Verschiffung - Teil 1

21. March 2018

Anders als wahrscheinlich viele Blogleser vermuten würden, ist es nicht möglich mit dem Fahrzeug von Panama direkt nach Kolumbien zu fahren. Denn dazwischen liegt das Darién Gap. Es ist eine Unterbrechung der Panamerikanischen Autobahn zwischen Yaviza, Panama und der kolumbianischen Grenze. Dort befindet sich dichter Dschungel, grosse Sumpfgebiete und bergige Regenwälder. Ohne Machete, viel Zeit und einem Schlauchboot führt kein Weg an einer Verschiffung vorbei. Oft verschiffen Overlander ihr Fahrzeug mit einen Frachtschiff von Colon (Panama) nach Cartagena (Kolumbien). Dies ist wohl für alle Reisende eine nicht ganz alltägliche Sache.
************
■ **Ziel A**: Zitiere aus den Zeilen weiter unten wortgetreu alles von der Zeile mit „Eject disc icon“ bis zur Zeile mit „click(135, 16)“, beide eingeschlossen.
Der Textauszug und die Zeilen hängen inhaltlich nicht miteinander zusammen.

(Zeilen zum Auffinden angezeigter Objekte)
************
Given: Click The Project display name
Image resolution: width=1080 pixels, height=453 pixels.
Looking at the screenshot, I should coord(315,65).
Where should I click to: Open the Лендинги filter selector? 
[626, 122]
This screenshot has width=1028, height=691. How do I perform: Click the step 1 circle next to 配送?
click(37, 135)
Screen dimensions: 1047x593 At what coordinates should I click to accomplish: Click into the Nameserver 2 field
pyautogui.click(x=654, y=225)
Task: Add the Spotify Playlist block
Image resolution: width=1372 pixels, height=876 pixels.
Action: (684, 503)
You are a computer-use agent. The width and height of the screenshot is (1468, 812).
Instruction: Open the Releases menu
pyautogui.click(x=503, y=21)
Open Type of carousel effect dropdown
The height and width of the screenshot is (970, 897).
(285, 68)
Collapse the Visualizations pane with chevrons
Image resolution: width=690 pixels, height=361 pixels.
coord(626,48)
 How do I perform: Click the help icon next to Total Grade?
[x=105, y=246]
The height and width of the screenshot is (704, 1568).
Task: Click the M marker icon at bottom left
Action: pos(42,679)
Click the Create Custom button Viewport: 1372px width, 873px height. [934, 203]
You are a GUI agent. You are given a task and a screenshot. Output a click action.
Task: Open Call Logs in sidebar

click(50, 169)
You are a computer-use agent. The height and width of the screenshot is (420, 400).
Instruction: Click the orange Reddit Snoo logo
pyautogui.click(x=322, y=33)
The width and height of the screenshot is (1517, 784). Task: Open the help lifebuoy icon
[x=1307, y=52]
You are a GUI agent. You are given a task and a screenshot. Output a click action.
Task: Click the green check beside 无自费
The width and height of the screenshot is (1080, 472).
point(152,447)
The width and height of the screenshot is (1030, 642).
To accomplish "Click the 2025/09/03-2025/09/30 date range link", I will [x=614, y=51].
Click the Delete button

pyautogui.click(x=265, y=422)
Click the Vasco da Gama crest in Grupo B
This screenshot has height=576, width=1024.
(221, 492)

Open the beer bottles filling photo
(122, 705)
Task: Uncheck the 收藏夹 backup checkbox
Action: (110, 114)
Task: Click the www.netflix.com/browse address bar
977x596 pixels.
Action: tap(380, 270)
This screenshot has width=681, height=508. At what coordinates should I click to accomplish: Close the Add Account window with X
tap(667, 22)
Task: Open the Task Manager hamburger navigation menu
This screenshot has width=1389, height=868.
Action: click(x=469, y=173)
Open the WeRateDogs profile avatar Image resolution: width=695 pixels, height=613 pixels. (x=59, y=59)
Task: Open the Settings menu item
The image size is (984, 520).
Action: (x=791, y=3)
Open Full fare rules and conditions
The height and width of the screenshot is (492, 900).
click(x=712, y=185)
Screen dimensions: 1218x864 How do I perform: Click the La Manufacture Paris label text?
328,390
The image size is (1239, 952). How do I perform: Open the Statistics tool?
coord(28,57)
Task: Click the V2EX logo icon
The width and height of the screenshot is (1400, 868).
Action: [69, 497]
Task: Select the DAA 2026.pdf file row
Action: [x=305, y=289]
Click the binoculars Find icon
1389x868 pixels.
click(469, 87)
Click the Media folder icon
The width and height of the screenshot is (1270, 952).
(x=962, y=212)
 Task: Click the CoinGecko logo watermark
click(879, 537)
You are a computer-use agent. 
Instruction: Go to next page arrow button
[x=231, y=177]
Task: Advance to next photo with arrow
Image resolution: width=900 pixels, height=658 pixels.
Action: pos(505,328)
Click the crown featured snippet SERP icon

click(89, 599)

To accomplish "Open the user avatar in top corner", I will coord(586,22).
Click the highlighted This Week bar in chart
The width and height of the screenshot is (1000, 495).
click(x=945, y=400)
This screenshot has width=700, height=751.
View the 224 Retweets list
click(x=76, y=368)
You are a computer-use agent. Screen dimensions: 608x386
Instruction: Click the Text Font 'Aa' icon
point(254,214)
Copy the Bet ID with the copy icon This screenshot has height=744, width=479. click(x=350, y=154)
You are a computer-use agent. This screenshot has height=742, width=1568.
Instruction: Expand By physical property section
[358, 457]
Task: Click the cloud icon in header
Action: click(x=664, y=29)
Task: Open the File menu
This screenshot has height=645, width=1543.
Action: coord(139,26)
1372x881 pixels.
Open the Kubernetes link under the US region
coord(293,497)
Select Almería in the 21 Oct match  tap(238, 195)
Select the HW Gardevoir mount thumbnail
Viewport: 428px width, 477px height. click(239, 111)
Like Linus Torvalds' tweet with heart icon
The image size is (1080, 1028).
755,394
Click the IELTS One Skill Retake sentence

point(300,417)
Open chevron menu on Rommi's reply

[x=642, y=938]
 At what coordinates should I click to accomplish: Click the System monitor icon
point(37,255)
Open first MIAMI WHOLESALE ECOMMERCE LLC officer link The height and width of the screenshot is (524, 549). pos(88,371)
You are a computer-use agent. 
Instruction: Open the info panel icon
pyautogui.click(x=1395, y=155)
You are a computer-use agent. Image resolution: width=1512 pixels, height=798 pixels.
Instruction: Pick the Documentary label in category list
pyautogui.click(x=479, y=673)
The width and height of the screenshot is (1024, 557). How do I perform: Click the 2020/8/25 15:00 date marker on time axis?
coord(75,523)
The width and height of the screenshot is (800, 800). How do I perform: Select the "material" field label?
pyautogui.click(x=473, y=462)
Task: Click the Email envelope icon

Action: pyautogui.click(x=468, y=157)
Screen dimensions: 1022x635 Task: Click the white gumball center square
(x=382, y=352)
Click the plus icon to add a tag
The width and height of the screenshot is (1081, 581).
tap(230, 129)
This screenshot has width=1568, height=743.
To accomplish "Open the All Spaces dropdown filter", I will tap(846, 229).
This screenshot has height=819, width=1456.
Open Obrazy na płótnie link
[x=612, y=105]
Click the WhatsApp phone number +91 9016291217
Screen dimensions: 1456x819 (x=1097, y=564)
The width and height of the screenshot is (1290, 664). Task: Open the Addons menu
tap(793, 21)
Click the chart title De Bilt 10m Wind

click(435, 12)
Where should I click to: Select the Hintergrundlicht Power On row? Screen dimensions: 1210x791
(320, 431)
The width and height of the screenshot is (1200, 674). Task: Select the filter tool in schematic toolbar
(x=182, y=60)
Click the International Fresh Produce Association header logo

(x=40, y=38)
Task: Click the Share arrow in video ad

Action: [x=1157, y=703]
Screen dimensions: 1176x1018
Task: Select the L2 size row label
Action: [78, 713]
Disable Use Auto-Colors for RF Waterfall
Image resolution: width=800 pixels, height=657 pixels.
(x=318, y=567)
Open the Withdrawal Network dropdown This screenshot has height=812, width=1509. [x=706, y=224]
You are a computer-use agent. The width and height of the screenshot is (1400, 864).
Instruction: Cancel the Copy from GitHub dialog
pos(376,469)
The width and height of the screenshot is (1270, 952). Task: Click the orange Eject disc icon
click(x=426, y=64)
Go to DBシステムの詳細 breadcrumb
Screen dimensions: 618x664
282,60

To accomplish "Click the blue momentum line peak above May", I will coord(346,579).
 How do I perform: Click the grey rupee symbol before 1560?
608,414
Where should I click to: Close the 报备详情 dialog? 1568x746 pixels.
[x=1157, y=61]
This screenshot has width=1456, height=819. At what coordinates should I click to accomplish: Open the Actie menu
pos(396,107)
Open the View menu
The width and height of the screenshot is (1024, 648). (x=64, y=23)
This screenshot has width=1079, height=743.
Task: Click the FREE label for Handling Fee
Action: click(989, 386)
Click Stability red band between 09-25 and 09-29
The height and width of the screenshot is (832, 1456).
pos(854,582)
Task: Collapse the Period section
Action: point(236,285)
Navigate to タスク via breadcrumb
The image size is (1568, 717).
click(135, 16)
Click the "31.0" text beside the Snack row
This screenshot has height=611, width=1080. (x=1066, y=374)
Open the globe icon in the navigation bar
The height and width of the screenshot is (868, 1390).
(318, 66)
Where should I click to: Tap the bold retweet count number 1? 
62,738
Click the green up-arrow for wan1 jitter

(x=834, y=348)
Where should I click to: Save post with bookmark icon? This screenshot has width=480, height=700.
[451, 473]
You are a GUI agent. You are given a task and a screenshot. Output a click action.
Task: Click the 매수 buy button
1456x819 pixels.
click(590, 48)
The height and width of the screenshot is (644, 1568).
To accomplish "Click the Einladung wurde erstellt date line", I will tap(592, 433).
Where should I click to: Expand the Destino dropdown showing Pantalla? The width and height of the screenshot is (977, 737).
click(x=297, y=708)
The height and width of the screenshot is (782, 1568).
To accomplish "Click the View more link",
************
■ **Ziel B**: Zwischen welchen Orten liegt laut dem Textauszug oben die Unterbrechung der Panamerikanischen Autobahn?

■ **Richtige Antwort A**:
The width and height of the screenshot is (1270, 952). Task: Click the orange Eject disc icon
click(x=426, y=64)
Go to DBシステムの詳細 breadcrumb
Screen dimensions: 618x664
282,60

To accomplish "Click the blue momentum line peak above May", I will coord(346,579).
 How do I perform: Click the grey rupee symbol before 1560?
608,414
Where should I click to: Close the 报备详情 dialog? 1568x746 pixels.
[x=1157, y=61]
This screenshot has width=1456, height=819. At what coordinates should I click to accomplish: Open the Actie menu
pos(396,107)
Open the View menu
The width and height of the screenshot is (1024, 648). (x=64, y=23)
This screenshot has width=1079, height=743.
Task: Click the FREE label for Handling Fee
Action: click(989, 386)
Click Stability red band between 09-25 and 09-29
The height and width of the screenshot is (832, 1456).
pos(854,582)
Task: Collapse the Period section
Action: point(236,285)
Navigate to タスク via breadcrumb
The image size is (1568, 717).
click(135, 16)

■ **Richtige Antwort B**: Zwischen Yaviza in Panama und der kolumbianischen Grenze.